--- Given request ---
Count the lines in the material below that contain the string "should", treating uppercase and lowercase letters as different. Reply with the number alone.

※ ※ ※

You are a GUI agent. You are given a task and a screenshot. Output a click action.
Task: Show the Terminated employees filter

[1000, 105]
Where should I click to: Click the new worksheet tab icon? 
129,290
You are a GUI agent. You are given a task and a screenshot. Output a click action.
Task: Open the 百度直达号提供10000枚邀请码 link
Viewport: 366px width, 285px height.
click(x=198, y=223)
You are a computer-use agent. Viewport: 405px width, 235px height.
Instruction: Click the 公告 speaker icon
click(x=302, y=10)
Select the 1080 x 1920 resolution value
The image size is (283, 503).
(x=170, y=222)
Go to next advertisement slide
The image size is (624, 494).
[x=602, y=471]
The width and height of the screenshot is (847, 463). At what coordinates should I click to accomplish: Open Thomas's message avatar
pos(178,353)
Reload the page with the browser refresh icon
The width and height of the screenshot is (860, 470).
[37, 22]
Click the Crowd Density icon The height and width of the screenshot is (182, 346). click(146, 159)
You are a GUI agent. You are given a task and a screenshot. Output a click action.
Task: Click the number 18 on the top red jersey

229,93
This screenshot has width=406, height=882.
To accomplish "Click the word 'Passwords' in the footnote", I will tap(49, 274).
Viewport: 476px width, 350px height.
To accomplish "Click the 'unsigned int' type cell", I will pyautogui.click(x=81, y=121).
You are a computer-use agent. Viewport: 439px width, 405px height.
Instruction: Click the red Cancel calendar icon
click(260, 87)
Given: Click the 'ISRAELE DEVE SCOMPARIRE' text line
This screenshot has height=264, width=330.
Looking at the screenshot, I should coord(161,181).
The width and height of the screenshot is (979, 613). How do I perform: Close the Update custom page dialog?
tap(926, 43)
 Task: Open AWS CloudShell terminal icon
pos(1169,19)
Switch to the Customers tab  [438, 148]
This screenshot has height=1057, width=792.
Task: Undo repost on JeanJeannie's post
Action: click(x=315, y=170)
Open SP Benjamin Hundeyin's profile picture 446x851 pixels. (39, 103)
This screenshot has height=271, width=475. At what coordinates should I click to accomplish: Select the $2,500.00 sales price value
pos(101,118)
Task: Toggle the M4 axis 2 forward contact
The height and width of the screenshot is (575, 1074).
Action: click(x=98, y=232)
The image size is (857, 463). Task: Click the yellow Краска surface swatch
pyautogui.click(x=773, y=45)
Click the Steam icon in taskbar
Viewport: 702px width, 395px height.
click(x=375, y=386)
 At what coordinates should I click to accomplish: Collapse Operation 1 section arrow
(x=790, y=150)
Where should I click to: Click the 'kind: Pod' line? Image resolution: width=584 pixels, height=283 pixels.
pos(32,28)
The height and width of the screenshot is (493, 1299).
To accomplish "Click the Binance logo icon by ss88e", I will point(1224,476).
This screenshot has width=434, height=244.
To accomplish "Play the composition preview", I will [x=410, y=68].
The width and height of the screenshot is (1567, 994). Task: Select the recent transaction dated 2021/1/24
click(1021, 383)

※ ※ ※

--- Exercise solution ---
6